Posted in Risk vs Reward.

Types of Risk

Eleven different risks commonly identified in investment markets

  1. Market or Systemic Risk - Impossible to avoid if you are invested at all and difficult to diversify. It is the risk that the whole market wont perform to expectations.
  2. Specific or Business Risk - The risk relating to a specific business or investment asset. Easily diversified by investing in a number of different businesses and or assets.
  3. Market Sector Risk - Relates to a particular sector of the market such as fixed interest or shares. Can be reduced by diversifying investments across different sectors.
  4. Financial Risk - The risk of the loss of funds due to the investment failing.
  5. Economic Risk - Risks associated with macro-economic factors such as inflation or Government monetary policy.
  6. Inflation Risk - The risk that the real value of your investment will fall if you don't earn at least as much as the inflation rate.
  7. Political Risk - The risk that changes to Government Policy may occur.
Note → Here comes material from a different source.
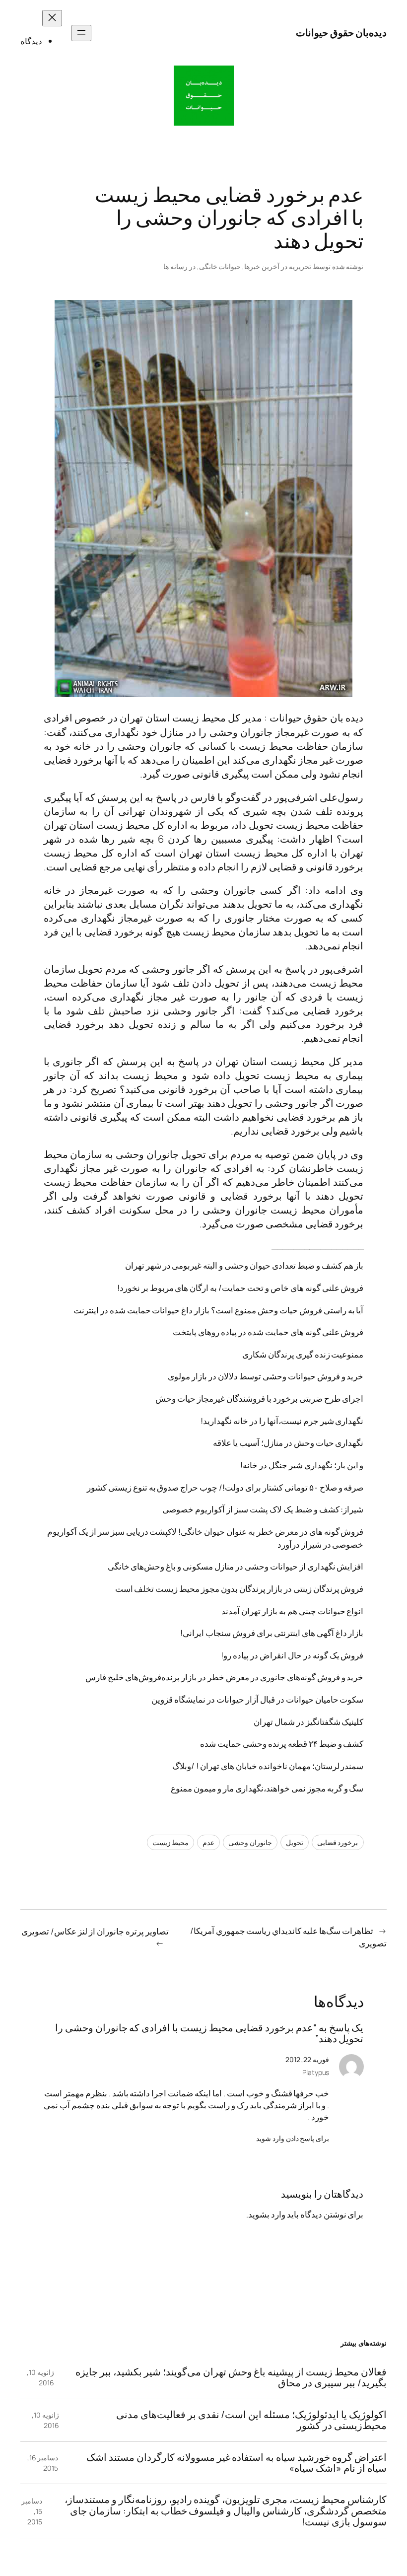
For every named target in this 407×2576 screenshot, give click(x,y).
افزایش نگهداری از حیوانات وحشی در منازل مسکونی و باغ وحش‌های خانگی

May be due to a change in Government or a change in policy.
  8. Liquidity Risk - The risk that you may not be able to sell your investment when you want to sell it without accepting a price considerably less than "market".
  9. Timing Risk - The risk that you may by or sell assets at the wrong time. Inadvertently buying high and/or sell low.
  10. Opportunity Risk - The risk that you are unable to take advantage of a better return in a different investment.
  11. Information Risk - The risk that information about an investment is incorrect or that others have access to information before you.